This Amendment No. 1 to Current Report on Form 8-K (this
“Form 8-K/A”) amends the Current Report on Form 8-K
of Seaboard Corporation (the “Company”) filed with the
Securities and Exchange Commission on December 8, 2020 (the
“Original Form 8-K”), which reported the appointment
of David H. Rankin to serve as Executive Vice President and
Chief Financial Officer (“CFO”) of the Company. Pursuant to
Instruction 2 to Item 5.02 of Form 8-K, this
Form 8-K/A is being filed solely to provide information called
for in Item 5.02(c)(3) of Form 8-K that had not been
determined at the time of filing of the Original Form 8-K.
Departure of Directors or Certain Officers; Election of Directors;
Appointment of Certain Officers; Compensatory Arrangements of
On December 2, 2020, the Company announced that the Board of
Directors (the “Board”) appointed David H. Rankin, the Company’s
then-serving Senior Vice President, Taxation and Business
Development to the office of Executive Vice President and CFO
effective on the same date. On January 12, 2021, the Company and
Mr. Rankin entered into a Restated Employment Agreement (the
“Employment Agreement”), which restates and replaces the Employment
Agreement between the parties dated as of June 2013.
Pursuant to the Employment Agreement, Mr. Rankin agrees to serve as
Executive Vice President and CFO of the Company for an initial term
ending on December 31, 2021, which will renew automatically for
additional one (1) year terms unless a notice of non-renewal is
given by the Company. The term will not extend beyond December 31,
2033 unless otherwise agreed by the Company and Mr. Rankin.
The Employment Agreement provides that Mr. Rankin will
receive an annual base salary of $425,000, effective December 3,
2020, subject to annual increases at the discretion of the Board.
The Employment Agreement also provides that Mr. Rankin is
eligible for an annual target bonus of 131.25% of his base salary
and a maximum bonus of 175% of his base salary and provides Mr.
Rankin a guaranteed minimum bonus of $300,000 for any calendar year
during his employment period. In the event Mr. Rankin’s salary and
bonus for a year totals in excess of $1,000,000, the amount of Mr.

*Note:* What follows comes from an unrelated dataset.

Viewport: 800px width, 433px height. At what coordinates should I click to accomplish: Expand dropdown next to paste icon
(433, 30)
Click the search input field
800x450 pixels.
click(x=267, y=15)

Rankin’s bonus, if any, in excess of $300,000 may be deferred at
the option of the Company pursuant to the Company’s Post-2018
Nonqualified Deferred Compensation Plan (the “Deferred Compensation
Plan”). Any amounts deferred pursuant to the Deferred Compensation
Plan may be invested in various investment options and, upon Mr.
Rankin’s retirement or termination of employment, such deferred
amounts will be paid to him in installments of up to $1,000,000 per
year for up to five (5) years, with any remaining balance due
thereafter to be paid in full in the sixth year thereafter. Mr.
Rankin will also receive a car allowance and gasoline charge
privileges in accordance with the Company’s car allowance policy.
Mr. Rankin is subject to certain non-competition, non-solicitation
and confidentiality restrictive covenants in the Employment
Agreement. The Employment Agreement provides for the payment of
severance payments and benefits to Mr. Rankin upon the termination
of his employment in certain circumstances, subject to his
compliance with certain restrictive covenants. In connection with
Mr. Rankin’s appointment, the Board approved Mr. Rankin’s personal
use of the Company’s airplane for up to 10 hours of flight time per
year. The Company will also pay for incidental fees and expenses
incurred related to the flights, including ground transportation,
and a “tax gross-up” of the estimated federal and state income
taxes Mr. Rankin will incur as a consequence of this benefit.
The foregoing description of the Employment Agreement does not
purport to be complete and is qualified in its entirety by the
provisions of the Employment Agreement, a copy of which will be
filed by the Company as an exhibit to its Annual Report on Form
10-K for the year ended December 31, 2020.